Some have placed the blame for China's child-trafficking problem squarely at the feet of the one-child policy, but that's an oversimplification according to Pi Yijun, of the Institute for Criminal Justice. Part of the problem is that compared with other things one might steal, such as cars or computers, children are easy to get ahold of and difficult to track, he says. "Additionally, if [the kidnapper] has got a buyer already, they can reap the rewards quickly, and I think that's an important reason" that kidnapping is so common in China.

Of course, without buyers there would be no sellers, and there are still buyers aplenty in China. True, the one-child policy has made children scarcer, but because families with more than one child -- regardless of whether the children are adopted or birthed -- must pay fines, there's no real reason for healthy parents to choose to purchase a kidnapped child rather than just having another one of their own. Often, the buyers of kidnapped kids are married couples who can't conceive or who have given birth to only daughters and want to be sure their next child is a son. Some families also buy older girls as brides for their sons if the son can't attract a wife through traditional means (often because of some mental or physical disability).

China's culture of silence also plays a role. "My son will never know he was kidnapped and purchased," Mr. Liu says. "In our hometown, when people buy wives, no one says anything. No one talks. Our child was too young to understand what happened to him; when he grows up he won't understand that it's all fake."

This is not an uncommon phenomenon. After Li Yong was kidnapped and sold to his new family in Jiangsu, he walked around telling neighbors his original name and asking to go home, speaking in a dialect foreign to that province. But no one reported anything to the authorities until more than a decade later, and by then, it was way too late. Many Chinese believe that getting involved in someone else's business is asking for trouble, and in some rural areas where education levels remain low, purchasing children is still considered an acceptable alternative for couples who are infertile or too old to conceive safely.

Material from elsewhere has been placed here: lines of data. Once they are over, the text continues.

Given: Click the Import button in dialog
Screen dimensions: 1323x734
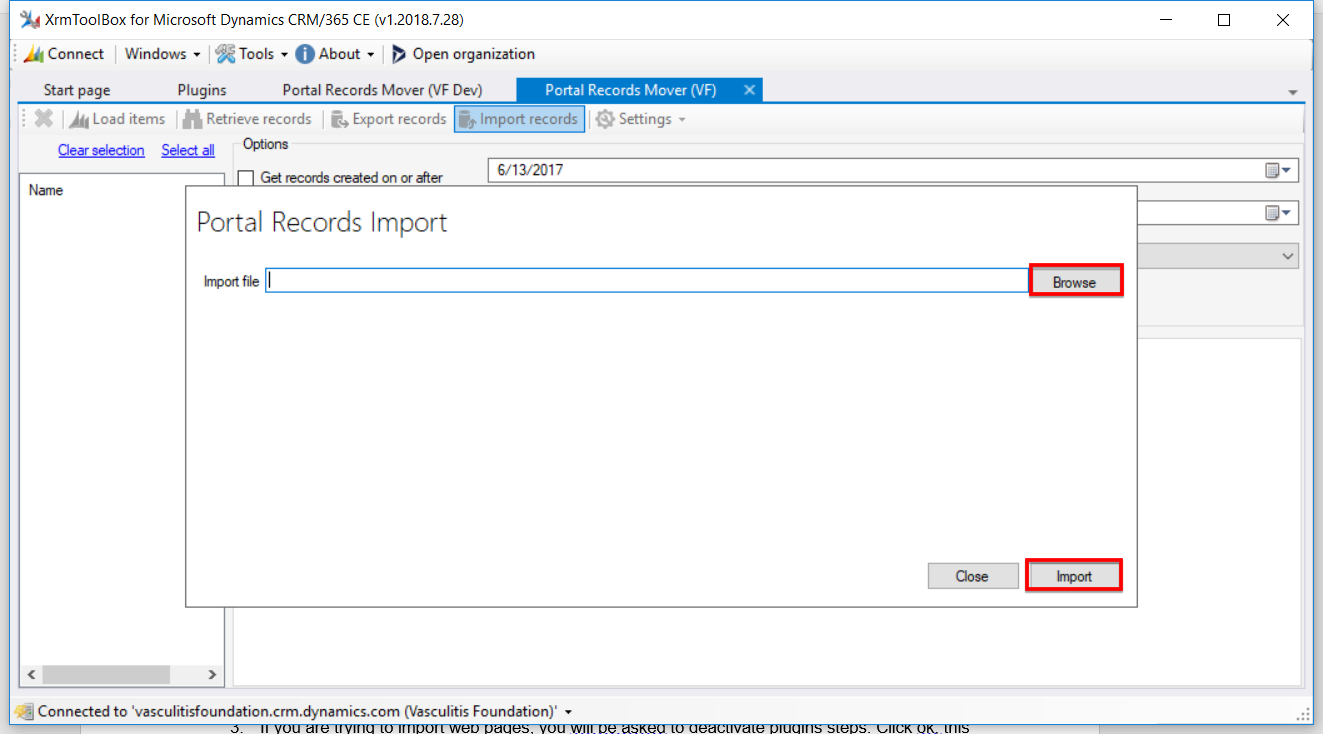Looking at the screenshot, I should 1074,576.

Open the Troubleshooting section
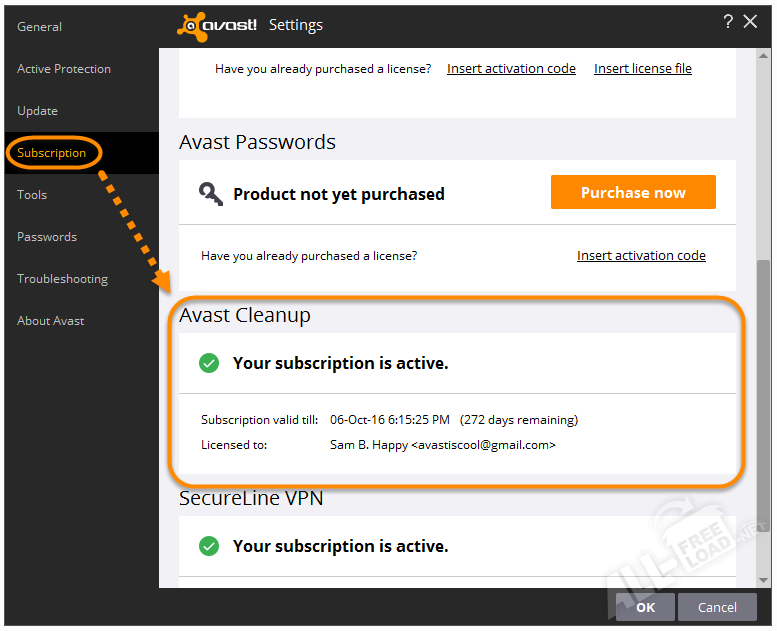[x=62, y=279]
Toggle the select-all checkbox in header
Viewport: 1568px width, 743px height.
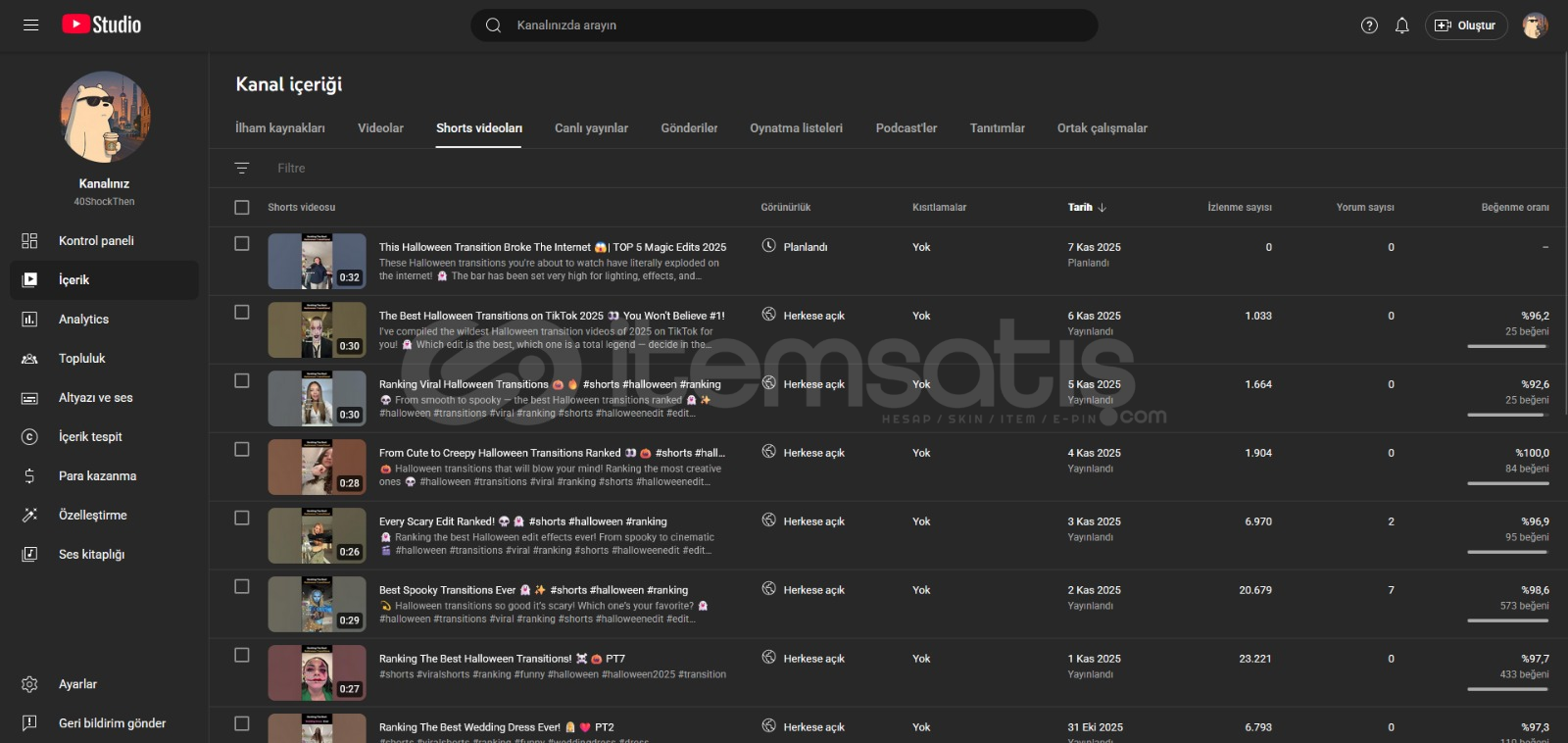click(x=242, y=208)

For his part, Mr. Liu doesn't blame the men who kidnapped his son. "We parents, the parents of lost children, hate these people, and society hates them too, but sometimes you can't blame human traffickers. Sometimes you have to blame our society. What I mean is, [in China] we still don't have a strong rule of law. If it were stronger, could this kind of thing happen?"

Mr. Liu and his wife are still searching for their son. Mrs. Zhu and her husband are still searching for their daughter. They work when they need to, but their lives are on hold until they get some news, just like the tens of thousands of other parents nationwide who are searching. "It's like we're living with dead hearts," Mrs. Zhu told me between sobs. "If we can't find our child, life is meaningless."